Stated exercise: Format every row below as a numbered list and drop any blank lines.

Dataset excerpt
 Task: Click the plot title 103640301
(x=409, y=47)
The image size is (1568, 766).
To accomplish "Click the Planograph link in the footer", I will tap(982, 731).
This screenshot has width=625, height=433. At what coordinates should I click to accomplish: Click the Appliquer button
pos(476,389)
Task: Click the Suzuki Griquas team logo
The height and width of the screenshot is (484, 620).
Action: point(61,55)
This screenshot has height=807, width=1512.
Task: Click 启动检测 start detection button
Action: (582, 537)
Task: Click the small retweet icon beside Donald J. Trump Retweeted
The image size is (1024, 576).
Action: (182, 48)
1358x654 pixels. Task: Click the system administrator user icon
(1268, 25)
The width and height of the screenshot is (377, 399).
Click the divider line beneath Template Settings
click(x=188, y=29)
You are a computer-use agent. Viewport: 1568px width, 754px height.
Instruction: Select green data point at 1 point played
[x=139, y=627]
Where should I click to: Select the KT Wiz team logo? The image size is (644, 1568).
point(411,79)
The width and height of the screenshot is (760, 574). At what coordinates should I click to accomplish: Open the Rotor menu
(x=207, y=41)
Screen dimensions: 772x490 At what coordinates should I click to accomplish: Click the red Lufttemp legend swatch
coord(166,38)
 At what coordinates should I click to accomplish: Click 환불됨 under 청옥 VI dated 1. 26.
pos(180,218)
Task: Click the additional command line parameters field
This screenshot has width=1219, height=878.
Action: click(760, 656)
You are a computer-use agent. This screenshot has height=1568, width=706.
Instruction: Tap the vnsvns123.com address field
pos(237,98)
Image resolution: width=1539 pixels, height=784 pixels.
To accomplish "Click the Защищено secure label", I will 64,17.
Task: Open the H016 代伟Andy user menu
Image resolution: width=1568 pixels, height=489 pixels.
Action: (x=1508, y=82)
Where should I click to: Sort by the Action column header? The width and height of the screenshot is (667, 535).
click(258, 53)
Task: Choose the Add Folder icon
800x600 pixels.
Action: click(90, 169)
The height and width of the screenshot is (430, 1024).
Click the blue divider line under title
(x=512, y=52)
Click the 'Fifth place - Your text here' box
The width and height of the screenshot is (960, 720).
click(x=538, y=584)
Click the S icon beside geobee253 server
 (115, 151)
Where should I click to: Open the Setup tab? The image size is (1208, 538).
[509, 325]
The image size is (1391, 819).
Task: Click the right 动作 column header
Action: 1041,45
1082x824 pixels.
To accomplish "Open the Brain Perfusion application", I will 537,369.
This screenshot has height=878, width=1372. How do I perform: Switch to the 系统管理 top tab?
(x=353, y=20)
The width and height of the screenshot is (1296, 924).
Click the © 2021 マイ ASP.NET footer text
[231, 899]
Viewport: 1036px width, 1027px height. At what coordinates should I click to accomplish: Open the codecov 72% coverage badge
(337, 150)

Complete response:
1.  Task: Click the plot title 103640301
2. (x=409, y=47)
3. The image size is (1568, 766).
4. To accomplish "Click the Planograph link in the footer", I will tap(982, 731).
5. This screenshot has width=625, height=433. At what coordinates should I click to accomplish: Click the Appliquer button
6. pos(476,389)
7. Task: Click the Suzuki Griquas team logo
8. The height and width of the screenshot is (484, 620).
9. Action: point(61,55)
10. This screenshot has height=807, width=1512.
11. Task: Click 启动检测 start detection button
12. Action: (582, 537)
13. Task: Click the small retweet icon beside Donald J. Trump Retweeted
14. The image size is (1024, 576).
15. Action: (182, 48)
16. 1358x654 pixels. Task: Click the system administrator user icon
17. (1268, 25)
18. The width and height of the screenshot is (377, 399).
19. Click the divider line beneath Template Settings
20. click(x=188, y=29)
21. You are a computer-use agent. Viewport: 1568px width, 754px height.
22. Instruction: Select green data point at 1 point played
23. [x=139, y=627]
24. Where should I click to: Select the KT Wiz team logo? The image size is (644, 1568).
25. point(411,79)
26. The width and height of the screenshot is (760, 574). At what coordinates should I click to accomplish: Open the Rotor menu
27. (x=207, y=41)
28. Screen dimensions: 772x490 At what coordinates should I click to accomplish: Click the red Lufttemp legend swatch
29. coord(166,38)
30.  At what coordinates should I click to accomplish: Click 환불됨 under 청옥 VI dated 1. 26.
31. pos(180,218)
32. Task: Click the additional command line parameters field
33. This screenshot has width=1219, height=878.
34. Action: click(760, 656)
35. You are a computer-use agent. This screenshot has height=1568, width=706.
36. Instruction: Tap the vnsvns123.com address field
37. pos(237,98)
38. Image resolution: width=1539 pixels, height=784 pixels.
39. To accomplish "Click the Защищено secure label", I will 64,17.
40. Task: Open the H016 代伟Andy user menu
41. Image resolution: width=1568 pixels, height=489 pixels.
42. Action: (x=1508, y=82)
43. Where should I click to: Sort by the Action column header? The width and height of the screenshot is (667, 535).
44. click(258, 53)
45. Task: Choose the Add Folder icon
46. 800x600 pixels.
47. Action: click(90, 169)
48. The height and width of the screenshot is (430, 1024).
49. Click the blue divider line under title
50. (x=512, y=52)
51. Click the 'Fifth place - Your text here' box
52. The width and height of the screenshot is (960, 720).
53. click(x=538, y=584)
54. Click the S icon beside geobee253 server
55.  (115, 151)
56. Where should I click to: Open the Setup tab? The image size is (1208, 538).
57. [509, 325]
58. The image size is (1391, 819).
59. Task: Click the right 动作 column header
60. Action: 1041,45
61. 1082x824 pixels.
62. To accomplish "Open the Brain Perfusion application", I will 537,369.
63. This screenshot has height=878, width=1372. How do I perform: Switch to the 系统管理 top tab?
64. (x=353, y=20)
65. The width and height of the screenshot is (1296, 924).
66. Click the © 2021 マイ ASP.NET footer text
67. [231, 899]
68. Viewport: 1036px width, 1027px height. At what coordinates should I click to accomplish: Open the codecov 72% coverage badge
69. (337, 150)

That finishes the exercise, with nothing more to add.